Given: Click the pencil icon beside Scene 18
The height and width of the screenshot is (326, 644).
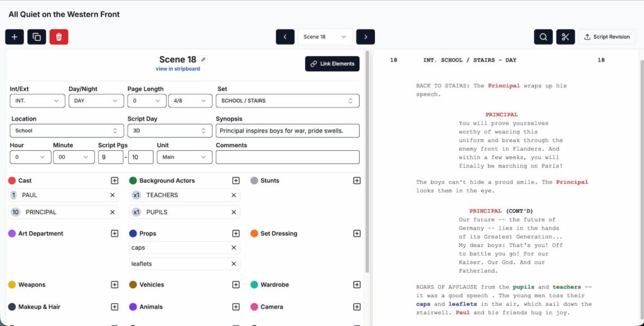Looking at the screenshot, I should pyautogui.click(x=203, y=60).
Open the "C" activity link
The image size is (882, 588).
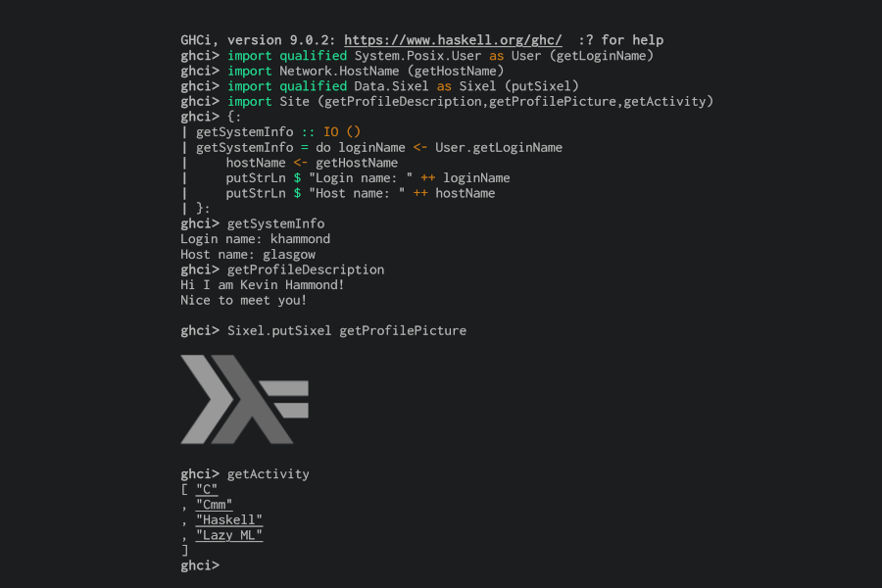pos(207,490)
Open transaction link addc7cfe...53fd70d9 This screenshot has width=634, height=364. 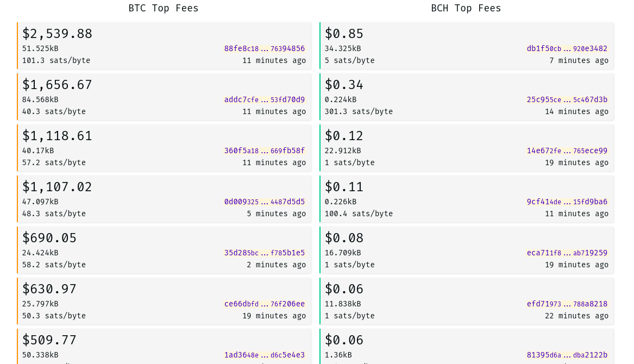(x=265, y=99)
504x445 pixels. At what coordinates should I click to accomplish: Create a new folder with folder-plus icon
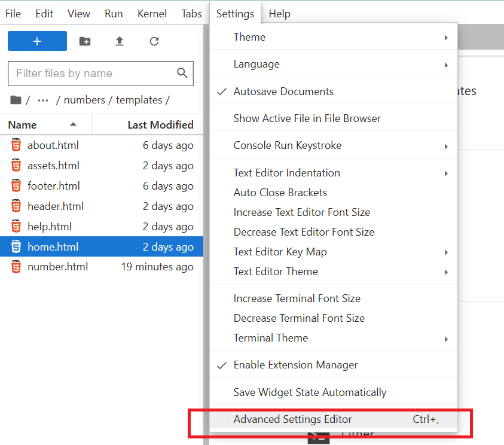tap(85, 41)
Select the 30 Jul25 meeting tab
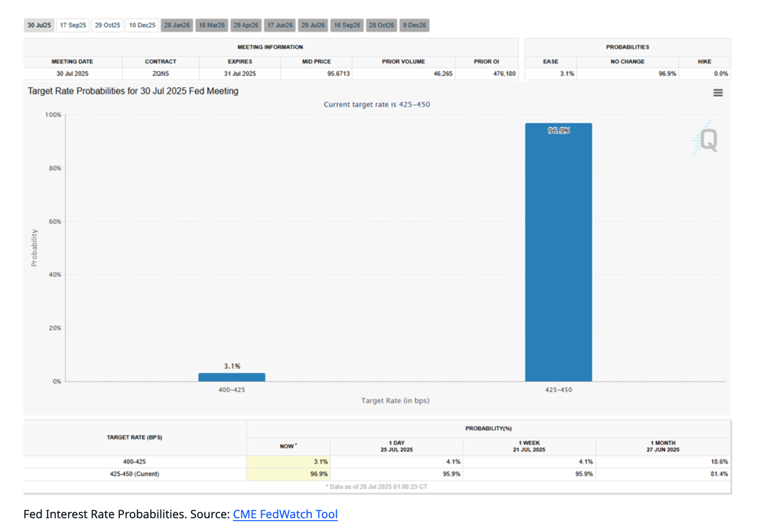 39,26
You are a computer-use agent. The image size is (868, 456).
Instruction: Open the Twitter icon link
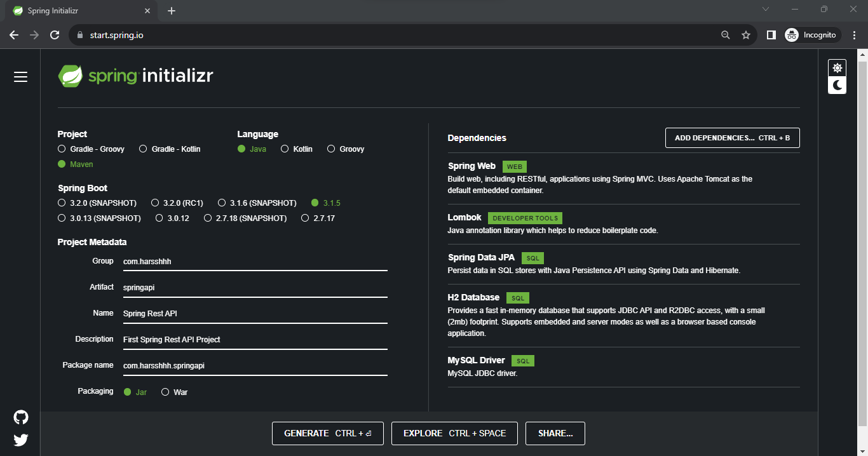(20, 439)
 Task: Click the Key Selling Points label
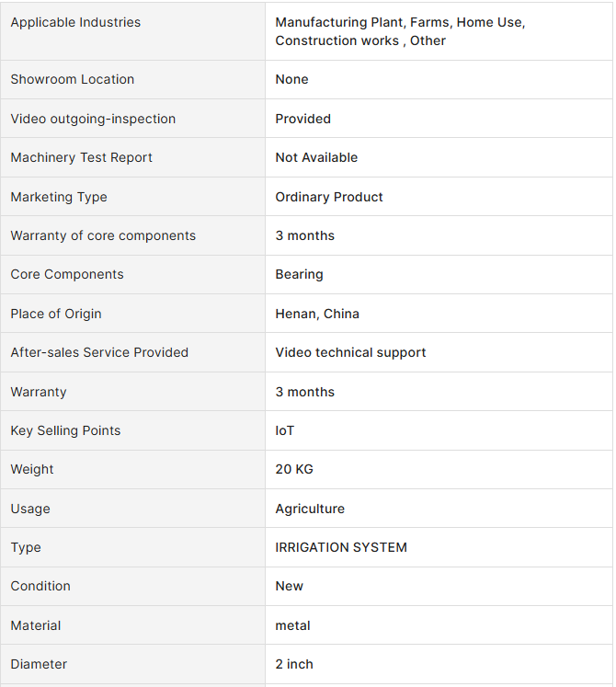pyautogui.click(x=65, y=430)
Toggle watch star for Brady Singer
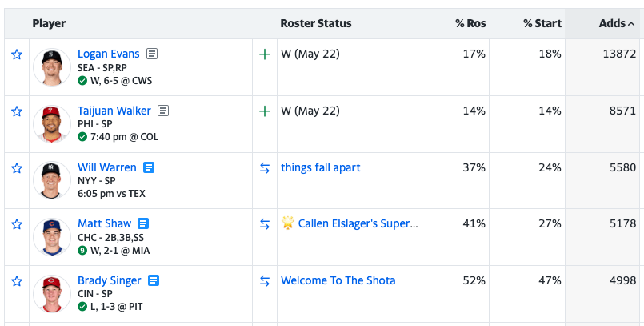 (x=17, y=281)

§ **What this task involves**
Transcribe nothing but the lines from the one containing "Instruction: Open the Twitter icon link" through the final line of the records, exactly as written and without pictures.

§ **Exercise result**
Instruction: Open the Twitter icon link
(20, 439)
 Task: Click the Key Selling Points label
pyautogui.click(x=65, y=430)
Toggle watch star for Brady Singer
 (x=17, y=281)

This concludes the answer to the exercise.